Residual stresses generated by repeated local heating events – Modelling of possible mechanisms for crack initiation
Journal article, 2016
The hypothesis of thermal damage mechanisms by short-term local friction heating of rail or wheel steels leading to initiation of cracks, specifically squats (in some works called studs) in rails and crack clusters in wheels has given the inspiration for this study. A Finite Element (FE) model incorporating phase transformation from near pearlitic steel to austenite, and then to martensite was developed to examine developing strength and stress fields. Thermal strains on heating, cooling and phase transformations are naturally included, and the FE model also incorporates shrinkage due to tempering of the martensite during subsequent heat pulses.
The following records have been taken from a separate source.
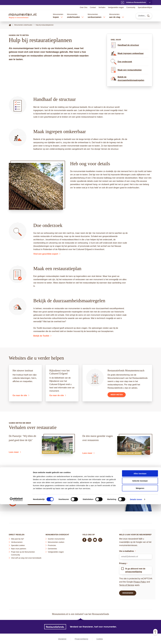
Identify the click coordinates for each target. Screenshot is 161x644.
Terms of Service (127, 584)
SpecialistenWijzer (145, 8)
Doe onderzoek (121, 62)
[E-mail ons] (95, 539)
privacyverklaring (134, 570)
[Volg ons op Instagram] (90, 539)
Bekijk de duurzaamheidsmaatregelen (127, 79)
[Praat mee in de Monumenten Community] (100, 539)
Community (131, 8)
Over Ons (84, 8)
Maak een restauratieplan (126, 70)
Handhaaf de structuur (125, 45)
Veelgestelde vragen (116, 8)
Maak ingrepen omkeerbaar (127, 53)
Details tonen (136, 639)
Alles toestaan (140, 613)
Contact (93, 8)
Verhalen (102, 8)
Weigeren (140, 628)
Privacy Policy (140, 581)
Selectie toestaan (140, 620)
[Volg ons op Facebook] (85, 539)
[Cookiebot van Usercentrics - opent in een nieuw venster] (16, 639)
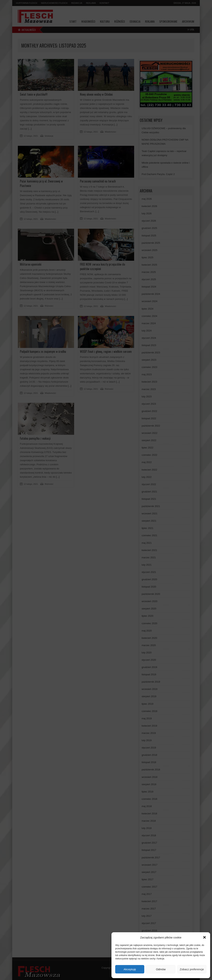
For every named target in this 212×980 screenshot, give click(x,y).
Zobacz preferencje (191, 969)
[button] (204, 937)
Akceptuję (130, 969)
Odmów (161, 969)
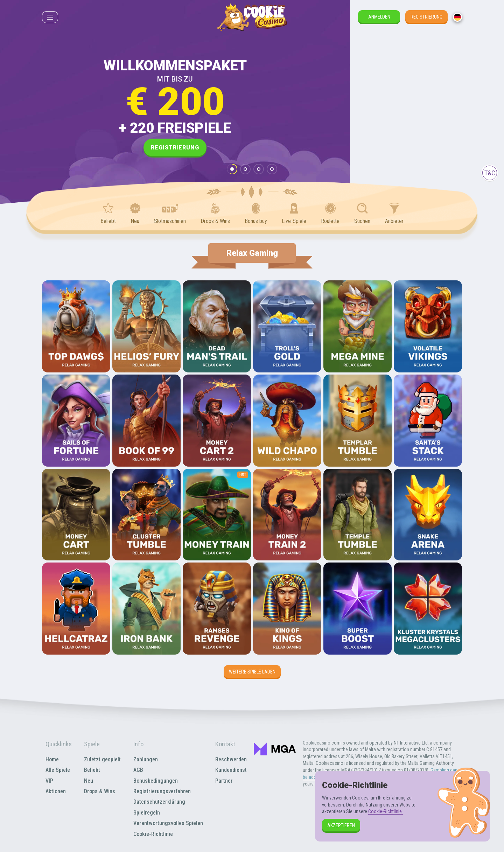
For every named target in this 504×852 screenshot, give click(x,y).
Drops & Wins (99, 791)
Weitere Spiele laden (252, 672)
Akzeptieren (341, 825)
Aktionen (56, 791)
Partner (224, 781)
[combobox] (457, 17)
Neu (89, 781)
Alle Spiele (58, 770)
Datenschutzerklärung (159, 802)
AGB (138, 770)
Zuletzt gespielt (102, 759)
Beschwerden (231, 759)
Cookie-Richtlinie (153, 834)
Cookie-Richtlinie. (385, 811)
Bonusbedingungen (155, 781)
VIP (49, 781)
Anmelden (379, 17)
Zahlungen (146, 759)
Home (52, 759)
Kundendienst (231, 770)
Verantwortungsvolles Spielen (168, 823)
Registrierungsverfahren (162, 791)
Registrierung (426, 17)
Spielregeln (147, 812)
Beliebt (92, 770)
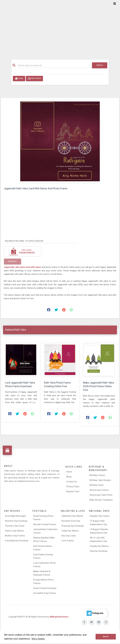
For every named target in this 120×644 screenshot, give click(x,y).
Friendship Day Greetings (17, 540)
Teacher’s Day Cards (14, 526)
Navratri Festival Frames (45, 524)
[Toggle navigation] (115, 4)
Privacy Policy (73, 486)
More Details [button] (38, 639)
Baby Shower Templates (101, 500)
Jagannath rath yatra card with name (22, 267)
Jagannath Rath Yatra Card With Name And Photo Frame (35, 188)
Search (100, 65)
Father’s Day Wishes (14, 531)
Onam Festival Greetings (45, 588)
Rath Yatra (34, 78)
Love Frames (68, 540)
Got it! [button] (106, 636)
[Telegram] (95, 613)
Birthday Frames (97, 475)
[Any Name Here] (41, 240)
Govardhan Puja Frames (44, 593)
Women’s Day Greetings (16, 521)
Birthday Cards (97, 485)
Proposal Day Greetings (73, 526)
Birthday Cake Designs (100, 480)
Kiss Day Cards (69, 536)
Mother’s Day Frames (15, 536)
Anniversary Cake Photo (101, 495)
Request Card (73, 492)
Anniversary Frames (99, 490)
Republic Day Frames (100, 516)
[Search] (54, 65)
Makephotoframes (59, 617)
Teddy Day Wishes (70, 531)
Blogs (69, 476)
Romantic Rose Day (71, 521)
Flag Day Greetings (99, 551)
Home (19, 78)
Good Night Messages (15, 516)
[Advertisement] (60, 28)
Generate (12, 262)
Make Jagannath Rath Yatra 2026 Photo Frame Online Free (99, 386)
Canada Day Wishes (99, 546)
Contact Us (71, 482)
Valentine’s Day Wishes (72, 516)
The material behaviour implemented in the model has been rationalised from experiments done on near pearlitic wheel steels, however the qualitative results are deemed applicable also for local thermal damage on pearlitic rail steels. The material is currently modelled as isotropic, with properties varying with phase, temperature and tempering state. The main contributions of this work is the modelling framework developed, specifically the careful modelling of martensite tempering combined with phase transformation. Different thermal sequences are examined to demonstrate the model´s capability. The computed strength and stress fields are used to discuss possible mechanisms of crack initiation.
RCF crack cluster
Finite element model
residual stress
phase transformation
stud
squat
thermal damage